Ant Science: litter ants follow sunflecks
When something fresh does come out of my lab, I’ll share it. I also will share the process by which the paper got published, in the context of working in a teaching institution.
Here’s the latest.
Plants living on the forest floor are starving for light.
I was wondering if the same is true for ants, as light brings heat, which regulates ant activity.
In the 1970s, ecologists sorted out some big ideas about how communities assemble (even if they didn’t use the word “assembly” often). It turns out that access to light is a key variable, for plants. This is especially true for plants that live at the bottom of the forest, chained to the ground and not yet reaching the sky. They live and die by the tiny little flecks of sunlight that poke through the forest canopy to provide energy.
Myrmecologists were late to this story, because they were sidetracked by an obsession with interference competition. When you drop some tuna or a cookie on the ground, it turns out that ants go nuts. Now that many of us have accepted the fact, in real life, they don’t get regular tuna and pecan sandies from the sky, we are focusing on what really makes ant communities tick on a day to day basis. Particle physicists might have to smash their subjects in order to understand them, but as ecologists we can be more subtle.
One fundamental way that ant colonies are different from the plants is that they move around on the forest floor. The ants in rainforest litter move their colonies every few weeks from twig to twig. Maybe their nest movements reflect changes in the light coming through the canopy. Some ants might want to avoid the bits of sunlight and stay in shaded areas.
So, I ran an experiment by giving ants free nests, and putting them in a variety of light environments, including experimental shade treatments.
There were some taxonomic differences in who arrived at the supplemental nests, regardless of light environment. That’s not much of a surprise. What was more interesting was that the shade treatment radically affected the size of the colonies that occupied the nests. Generalist foragers like Pheidole and Solenopsis had much smaller colonies in the shade. In fact, the shade treatments had multiple Solenopsis foundress queens, who apparently prefer a shade microhabitat to start out their nests.

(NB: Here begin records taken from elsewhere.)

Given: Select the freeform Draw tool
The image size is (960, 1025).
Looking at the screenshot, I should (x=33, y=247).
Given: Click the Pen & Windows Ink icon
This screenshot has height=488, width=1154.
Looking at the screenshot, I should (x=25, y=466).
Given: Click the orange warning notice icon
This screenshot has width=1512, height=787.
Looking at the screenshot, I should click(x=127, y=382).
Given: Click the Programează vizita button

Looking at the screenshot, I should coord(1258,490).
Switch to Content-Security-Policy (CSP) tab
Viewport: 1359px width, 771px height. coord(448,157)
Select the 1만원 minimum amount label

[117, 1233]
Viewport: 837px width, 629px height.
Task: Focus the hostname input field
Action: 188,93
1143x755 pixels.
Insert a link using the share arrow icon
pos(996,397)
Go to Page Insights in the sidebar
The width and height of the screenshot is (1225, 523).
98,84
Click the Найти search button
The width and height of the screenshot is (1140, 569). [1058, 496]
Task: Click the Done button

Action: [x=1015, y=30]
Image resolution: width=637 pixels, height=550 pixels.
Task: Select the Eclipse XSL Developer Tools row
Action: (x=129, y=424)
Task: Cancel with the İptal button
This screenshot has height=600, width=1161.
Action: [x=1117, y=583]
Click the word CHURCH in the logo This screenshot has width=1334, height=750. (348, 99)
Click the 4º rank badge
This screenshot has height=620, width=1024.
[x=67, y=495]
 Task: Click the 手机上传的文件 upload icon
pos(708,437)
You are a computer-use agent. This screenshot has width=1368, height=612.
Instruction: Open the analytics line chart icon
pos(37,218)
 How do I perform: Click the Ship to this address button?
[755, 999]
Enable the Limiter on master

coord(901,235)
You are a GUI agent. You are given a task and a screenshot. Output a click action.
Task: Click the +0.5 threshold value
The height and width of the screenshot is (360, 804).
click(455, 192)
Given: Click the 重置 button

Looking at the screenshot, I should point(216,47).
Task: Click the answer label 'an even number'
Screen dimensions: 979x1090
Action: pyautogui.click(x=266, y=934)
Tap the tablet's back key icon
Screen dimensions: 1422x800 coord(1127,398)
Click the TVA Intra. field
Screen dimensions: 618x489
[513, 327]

On the other hand, the slow-moving specialized predators of litter microfauna, the dacetines (mostly Pyramica and Strumigenys) had larger nests in the total shade and much smaller ones in when there was some canopy light. Across the board, among all ants, colonies were smaller as the canopy became more closed. Just a few percentage points of change in the canopy radically affected the ants on the forest floor.
So, light – and its consequent effects on the temperature microclimate – affects how these ants move around their nests in the litter.
In short, sunflecks matter for ants as much as they do for plants, it seems. There is still a lot to learn about this, and we’re working more on it this upcoming field season. With fancier equipment than photosensitive paper to measure light, like we did in this one.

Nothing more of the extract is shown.